RAW RECORDS >>
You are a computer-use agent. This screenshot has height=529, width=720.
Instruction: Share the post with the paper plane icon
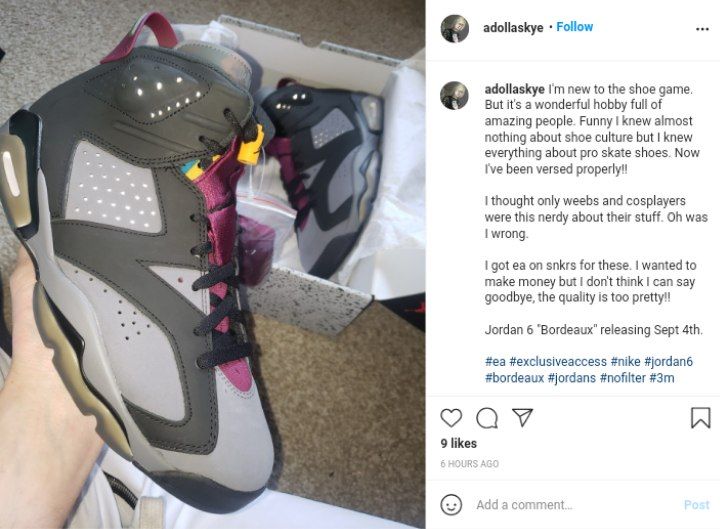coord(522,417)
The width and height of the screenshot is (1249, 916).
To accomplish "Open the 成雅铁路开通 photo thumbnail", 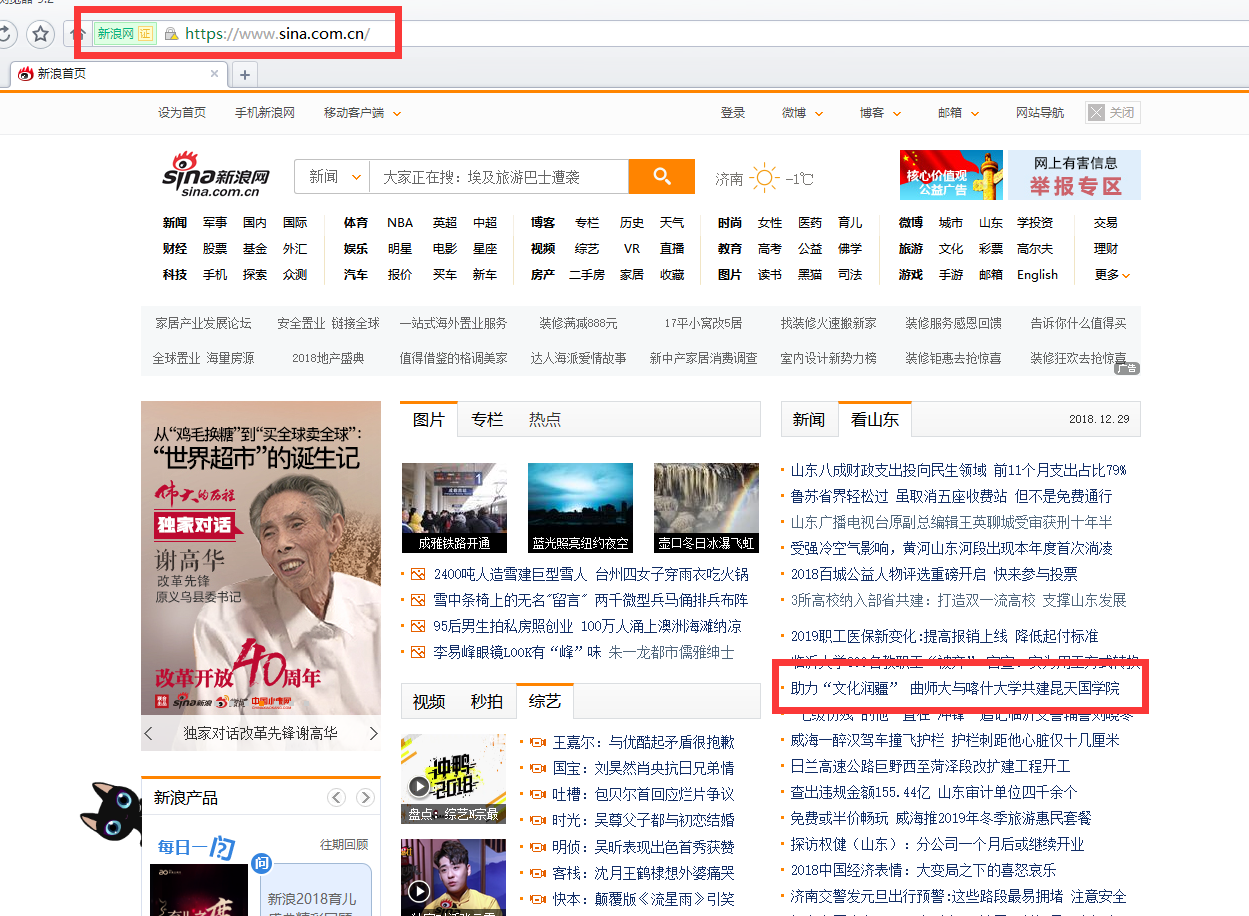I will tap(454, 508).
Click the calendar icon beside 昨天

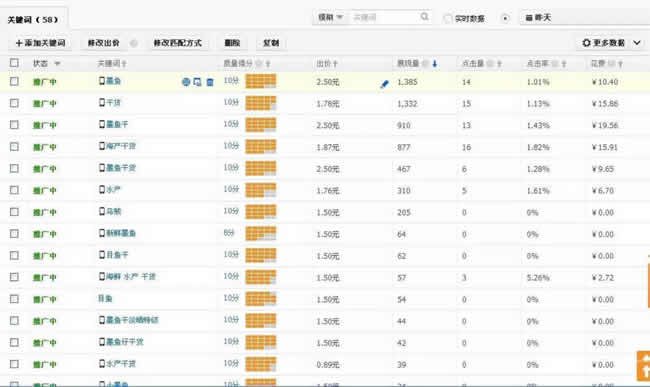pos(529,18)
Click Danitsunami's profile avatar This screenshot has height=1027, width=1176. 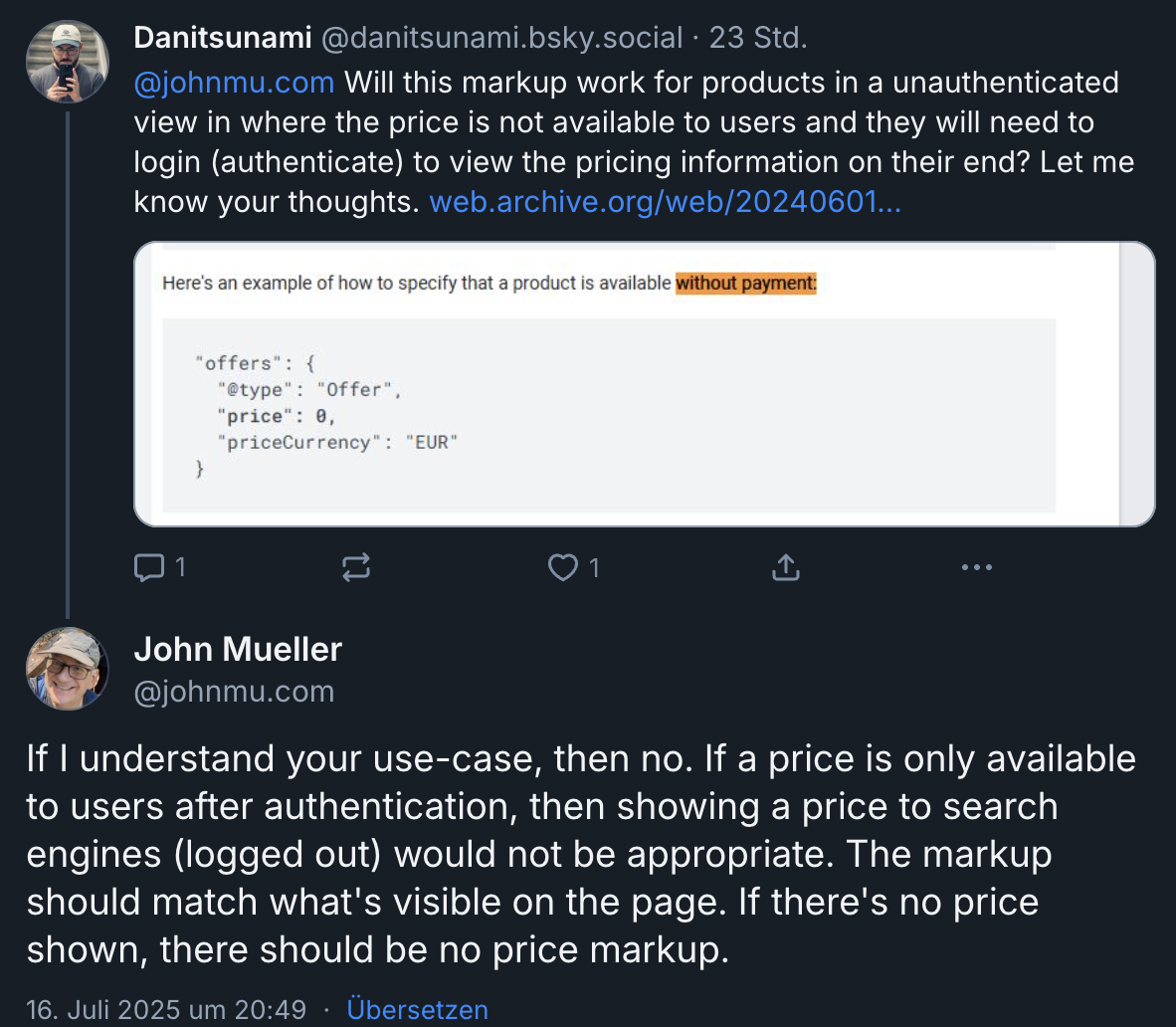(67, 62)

GOAL OF THE EXERCISE >>
Report each line of the data above that contains the string "icon", copying every such line in full.

RESPONSE >>
Instruction: Share the post with the paper plane icon
Click the calendar icon beside 昨天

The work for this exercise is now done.